4.4. Demographic History of O. hainanensis

High haplotype diversity, low nucleotide diversity values, and star-like networks were observed that indicate O. hainanensis following a recent population demographic expansion and population range expansion [60]. In addition, Tajima’s D test and Fu’s Fs analysis were used for neutral evolution, and Bayesian skyline plot analyses were increasingly used to reconstruct the historical demographic expansions of O. hainanensis. In this study, the significantly negative values of Fu’s Fs tests and the nonsignificantly negative values of Tajima’s D test were investigated. Fu’s Fs test is much more sensitive in detecting population growth than Tajima’s D test [28]. Bayesian skyline plot analyses of all populations indicated that O. hainanensis might follow the post-LGM (Last Glacial Maximum) expansion pattern, whose effective population size rapidly increased approximately 15 Kya. After the Last Glacial Maximum, we speculated that the warm climate was suitable for O. hainanensis survival and provided more suitable habitat for supporting the occurrence of a recent population expansion in mainland China. Population expansion that occurred in mainland China has been reported in freshwater fishes such as Sinibrama macrops [61], the sharpbelly Hemiculter leucisculus [62], and the rosy bitterling R. ocellatus [6]. A higher θω than θπ for O. hainanensis indicated population decline based on mitochondrial data.
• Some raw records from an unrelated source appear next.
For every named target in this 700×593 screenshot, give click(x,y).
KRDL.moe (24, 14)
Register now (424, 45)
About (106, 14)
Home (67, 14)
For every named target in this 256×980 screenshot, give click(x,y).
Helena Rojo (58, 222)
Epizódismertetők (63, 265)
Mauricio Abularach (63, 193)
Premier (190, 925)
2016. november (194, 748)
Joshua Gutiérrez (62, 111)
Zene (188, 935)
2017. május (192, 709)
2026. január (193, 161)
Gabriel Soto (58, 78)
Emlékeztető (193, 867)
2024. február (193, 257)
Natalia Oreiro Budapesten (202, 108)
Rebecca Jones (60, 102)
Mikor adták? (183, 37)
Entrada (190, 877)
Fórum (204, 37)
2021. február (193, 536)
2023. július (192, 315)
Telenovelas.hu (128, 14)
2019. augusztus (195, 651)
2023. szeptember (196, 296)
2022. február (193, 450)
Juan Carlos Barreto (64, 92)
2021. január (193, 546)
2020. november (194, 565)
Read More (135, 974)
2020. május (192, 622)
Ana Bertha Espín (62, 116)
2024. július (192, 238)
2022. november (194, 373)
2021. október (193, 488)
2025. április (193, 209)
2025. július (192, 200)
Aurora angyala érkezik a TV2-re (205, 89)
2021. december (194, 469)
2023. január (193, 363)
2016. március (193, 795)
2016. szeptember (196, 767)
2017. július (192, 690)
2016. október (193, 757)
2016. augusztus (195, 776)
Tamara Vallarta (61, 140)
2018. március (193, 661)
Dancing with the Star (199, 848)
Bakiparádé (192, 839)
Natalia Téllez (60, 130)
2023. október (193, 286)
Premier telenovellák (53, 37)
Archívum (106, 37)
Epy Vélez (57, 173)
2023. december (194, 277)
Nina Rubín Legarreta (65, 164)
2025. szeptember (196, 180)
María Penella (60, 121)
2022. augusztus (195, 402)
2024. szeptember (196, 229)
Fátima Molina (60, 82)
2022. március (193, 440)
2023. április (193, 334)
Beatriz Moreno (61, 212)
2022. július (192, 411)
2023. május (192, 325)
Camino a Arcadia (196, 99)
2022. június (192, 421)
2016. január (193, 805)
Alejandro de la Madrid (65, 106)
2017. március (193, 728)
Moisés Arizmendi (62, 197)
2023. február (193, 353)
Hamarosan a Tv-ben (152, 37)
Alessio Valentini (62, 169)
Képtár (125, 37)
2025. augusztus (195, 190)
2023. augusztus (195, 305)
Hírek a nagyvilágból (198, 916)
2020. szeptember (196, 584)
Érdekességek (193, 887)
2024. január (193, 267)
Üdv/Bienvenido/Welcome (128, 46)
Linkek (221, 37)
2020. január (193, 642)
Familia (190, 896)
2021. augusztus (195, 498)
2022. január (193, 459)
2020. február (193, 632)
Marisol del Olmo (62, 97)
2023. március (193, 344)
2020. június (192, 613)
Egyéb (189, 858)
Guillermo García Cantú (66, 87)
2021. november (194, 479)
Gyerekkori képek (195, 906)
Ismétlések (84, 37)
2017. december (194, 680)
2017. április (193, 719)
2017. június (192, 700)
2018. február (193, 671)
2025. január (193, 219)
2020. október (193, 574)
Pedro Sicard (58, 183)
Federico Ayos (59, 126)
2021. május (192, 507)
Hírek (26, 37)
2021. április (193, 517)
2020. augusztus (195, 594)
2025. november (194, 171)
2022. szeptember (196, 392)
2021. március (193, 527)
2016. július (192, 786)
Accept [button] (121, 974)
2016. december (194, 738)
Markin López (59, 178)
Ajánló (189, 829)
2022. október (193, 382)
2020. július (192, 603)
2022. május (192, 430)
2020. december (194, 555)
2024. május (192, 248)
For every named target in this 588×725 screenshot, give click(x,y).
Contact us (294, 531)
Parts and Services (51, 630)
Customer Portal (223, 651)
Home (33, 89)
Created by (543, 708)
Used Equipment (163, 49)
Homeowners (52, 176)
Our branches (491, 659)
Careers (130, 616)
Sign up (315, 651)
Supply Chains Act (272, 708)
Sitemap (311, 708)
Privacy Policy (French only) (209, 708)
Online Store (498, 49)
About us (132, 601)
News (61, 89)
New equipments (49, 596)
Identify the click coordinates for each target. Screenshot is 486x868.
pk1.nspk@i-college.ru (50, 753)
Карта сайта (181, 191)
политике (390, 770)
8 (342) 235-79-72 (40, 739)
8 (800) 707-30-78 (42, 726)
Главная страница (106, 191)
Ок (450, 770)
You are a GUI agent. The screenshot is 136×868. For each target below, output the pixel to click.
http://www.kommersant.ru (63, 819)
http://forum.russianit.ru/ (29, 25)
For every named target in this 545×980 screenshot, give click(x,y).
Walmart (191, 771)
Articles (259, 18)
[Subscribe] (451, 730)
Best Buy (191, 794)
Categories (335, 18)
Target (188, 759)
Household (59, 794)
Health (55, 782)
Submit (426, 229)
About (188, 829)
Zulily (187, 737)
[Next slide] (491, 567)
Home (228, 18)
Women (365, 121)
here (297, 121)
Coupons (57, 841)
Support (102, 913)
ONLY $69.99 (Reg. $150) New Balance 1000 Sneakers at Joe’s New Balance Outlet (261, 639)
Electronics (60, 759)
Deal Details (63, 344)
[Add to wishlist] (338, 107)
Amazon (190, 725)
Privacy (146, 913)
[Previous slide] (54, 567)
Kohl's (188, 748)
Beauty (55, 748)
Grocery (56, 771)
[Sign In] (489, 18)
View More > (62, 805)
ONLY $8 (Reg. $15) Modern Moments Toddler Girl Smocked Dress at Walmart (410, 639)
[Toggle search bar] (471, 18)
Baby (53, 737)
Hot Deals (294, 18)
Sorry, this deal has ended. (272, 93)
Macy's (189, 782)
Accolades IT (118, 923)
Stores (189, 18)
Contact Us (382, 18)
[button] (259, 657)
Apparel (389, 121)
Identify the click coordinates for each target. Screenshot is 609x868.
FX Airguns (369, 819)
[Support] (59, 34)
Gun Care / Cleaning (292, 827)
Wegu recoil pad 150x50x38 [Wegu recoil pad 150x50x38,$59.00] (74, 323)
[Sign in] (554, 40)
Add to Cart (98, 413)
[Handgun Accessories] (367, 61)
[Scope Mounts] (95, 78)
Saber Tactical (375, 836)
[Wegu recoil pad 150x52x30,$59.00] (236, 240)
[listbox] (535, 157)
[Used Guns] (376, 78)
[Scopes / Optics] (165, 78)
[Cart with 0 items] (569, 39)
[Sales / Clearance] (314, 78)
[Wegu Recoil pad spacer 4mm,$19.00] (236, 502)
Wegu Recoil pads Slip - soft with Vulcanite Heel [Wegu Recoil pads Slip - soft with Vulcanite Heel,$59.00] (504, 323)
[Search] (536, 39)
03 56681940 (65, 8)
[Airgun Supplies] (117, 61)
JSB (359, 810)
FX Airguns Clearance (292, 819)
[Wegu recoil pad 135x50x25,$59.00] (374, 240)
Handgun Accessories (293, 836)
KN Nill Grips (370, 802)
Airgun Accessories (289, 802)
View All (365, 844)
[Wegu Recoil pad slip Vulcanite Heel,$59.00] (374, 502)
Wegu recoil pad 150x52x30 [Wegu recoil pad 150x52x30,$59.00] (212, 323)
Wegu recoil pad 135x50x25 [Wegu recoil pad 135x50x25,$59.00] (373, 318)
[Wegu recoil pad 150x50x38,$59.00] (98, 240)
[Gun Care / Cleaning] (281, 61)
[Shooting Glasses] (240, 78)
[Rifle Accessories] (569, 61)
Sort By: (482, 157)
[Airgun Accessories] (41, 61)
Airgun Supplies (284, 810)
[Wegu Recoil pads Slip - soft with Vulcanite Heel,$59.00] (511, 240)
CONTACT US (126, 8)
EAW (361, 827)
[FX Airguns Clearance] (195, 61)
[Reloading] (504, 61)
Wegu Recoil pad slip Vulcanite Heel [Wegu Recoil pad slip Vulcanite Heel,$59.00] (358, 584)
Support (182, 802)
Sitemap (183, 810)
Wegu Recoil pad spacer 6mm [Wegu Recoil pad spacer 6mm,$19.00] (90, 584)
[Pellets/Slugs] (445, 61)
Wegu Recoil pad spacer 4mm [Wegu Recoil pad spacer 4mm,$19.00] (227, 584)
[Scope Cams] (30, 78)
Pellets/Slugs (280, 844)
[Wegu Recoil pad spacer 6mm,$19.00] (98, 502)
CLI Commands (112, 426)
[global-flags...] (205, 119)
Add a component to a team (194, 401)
These results indicated that O. hainanensis experienced a complex demographic history, and we focused on the demographic changes in recent time frames in the ABC scenarios. However, the results of our ABC 1 analyses indicate that the population size was constant and conflict with the results from other methods. Therefore, we defined two biologically meaningful scenarios of the competing demographic history in ABC 2 analyses. Our results revealed that the populations of O. hainanensis suffered a bottleneck event followed by a recent population expansion. We suggest that O. hainanensis populations were found mostly in the lowlands and a lack of suitable freshwater habitat in southern mainland China and Hainan during the Last Interglacial, with the greatest range expansion during the Last Glacial Maximum (Figure 8).

Supplementary Materials

The following supporting information can be downloaded at: https://www.mdpi.com/article/10.3390/genes13101908/s1, Figure S1: NJ tree of genetic relationships based on nuclear RAG1 gene among 21 populations in O. hainanensis using 59 haplotypes. Red triangles mean shared haplotype; Figure S2: Minimum spanning network (MSN) based on mutations between haplotypes observed in populations of O. hainanensis based on nuclear RAG1 gene. Haplotype designations (Table S6) are indicated next to each circle. Locality designations (see Figure 1) for specimens possessing each haplotype are indicated inside the circles. The sizes of the circles are proportional to the number of individuals represented. The length of the lines between circles is roughly proportional to the estimated number of mutational steps between the haplotypes. O. bidens and O. uncirostris are two species in the genus O. used as an out-group; Figure S3: Plot of principal coordinate (PCA) axes for fourteen populations of O. hainanensis based on population genetic distance. Percentage values represent variation justified by each axis. See Table 1 for the sampling sites/population codes. Circle mark the same group; Figure S4: A neighbor-joining tree reconstructed based on the Cavalli-Sforza and Edwards genetic distance (Dc) among fourteen populations in O. hainanensis based on microsatellite DNA. See Table 1 for the sampling sites/population codes; Table S1: Matrix of pairwise FST among twenty-one populations based on mtDNA (below diagonal) and nuclear RAG-1 gene (above diagonal) in O. hainanensis; Table S2: Characteristics and genetic diversity indices for fourteen populations in O. hainanensis; Table S3: Characteristics and genetic diversity indices for twelve microsatellite loci in O. hainanensis; Table S4: Matrix of pairwise FST (below diagonal) and RST (above diagonal) among fourteen populations based on microsatellite DNA in O. hainanensis; Table S5: Bottleneck results for fourteen O. hainanensis populations based on Wilcoxon’s signed-rank test. Table S6: The distribution information of the haplotypes in Opsariichthys hainanensis.

Author Contributions

Conceptualization, J.W. (Junjie Wang), H.-D.L. and J.Z.; methodology, J.W. (Junjie Wang) and W.Z.; software, W.Z., C.L. and Y.-M.J.; formal analysis, J.W. (Junjie Wang), J.W. (Jinxian Wu), C.L. and Y.-M.J.; investigation, J.W. (Junjie Wang), W.Z., C.L. and H.-D.L.; writing—original draft preparation, J.W. (Junjie Wang), W.Z., H.-D.L. and J.Z.; writing—review and editing, J.W. (Junjie Wang), H.-D.L. and J.Z.; visualization, J.W. (Jinxian Wu); project administration, J.W. (Junjie Wang) and J.Z.; funding acquisition, J.W. (Junjie Wang) and J.Z. All authors have read and agreed to the published version of the manuscript.

Funding

National Natural Science Foundation of China, Grant/Award Number: 31772430; the China-ASEAN Maritime Cooperation Fund, Grant/Award Number: CAMC-2018F; the Key Project of Science-Technology Basic Condition Platform from the Ministry of Science and Technology of the People’s Republic of China, Grant/Award Number: 2005DKA21402.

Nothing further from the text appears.